_Required action_
Look below for the line containing "You are a computer-use"; from there, print each line exactly up to and including the line containing "The width and height of the screenshot is (1783, 1003).", and stop.

═══ Raw data ═══

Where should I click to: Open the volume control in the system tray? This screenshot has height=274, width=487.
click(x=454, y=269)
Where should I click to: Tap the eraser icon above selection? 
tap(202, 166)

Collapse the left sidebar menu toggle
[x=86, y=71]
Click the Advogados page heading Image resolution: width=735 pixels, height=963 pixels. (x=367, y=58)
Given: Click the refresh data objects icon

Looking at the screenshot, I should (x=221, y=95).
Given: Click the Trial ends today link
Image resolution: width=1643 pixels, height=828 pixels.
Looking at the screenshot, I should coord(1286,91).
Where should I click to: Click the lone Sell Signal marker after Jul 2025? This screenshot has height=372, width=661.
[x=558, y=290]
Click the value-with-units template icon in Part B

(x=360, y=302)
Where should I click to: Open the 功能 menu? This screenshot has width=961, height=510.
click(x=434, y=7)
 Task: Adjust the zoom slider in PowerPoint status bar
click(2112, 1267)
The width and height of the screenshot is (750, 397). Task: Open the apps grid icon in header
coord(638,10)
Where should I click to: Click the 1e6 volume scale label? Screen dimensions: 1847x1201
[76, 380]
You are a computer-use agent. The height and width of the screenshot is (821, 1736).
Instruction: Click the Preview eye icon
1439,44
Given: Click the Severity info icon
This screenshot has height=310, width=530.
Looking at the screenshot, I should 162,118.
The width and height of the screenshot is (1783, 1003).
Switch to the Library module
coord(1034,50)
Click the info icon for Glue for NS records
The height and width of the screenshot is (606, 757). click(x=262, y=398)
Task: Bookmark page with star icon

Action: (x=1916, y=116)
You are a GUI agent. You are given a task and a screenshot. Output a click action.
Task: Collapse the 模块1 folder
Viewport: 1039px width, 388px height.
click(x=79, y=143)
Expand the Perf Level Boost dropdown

═══

_Solution below_
You are a computer-use agent. The height and width of the screenshot is (821, 1736).
Instruction: Click the Preview eye icon
1439,44
Given: Click the Severity info icon
This screenshot has height=310, width=530.
Looking at the screenshot, I should 162,118.
The width and height of the screenshot is (1783, 1003).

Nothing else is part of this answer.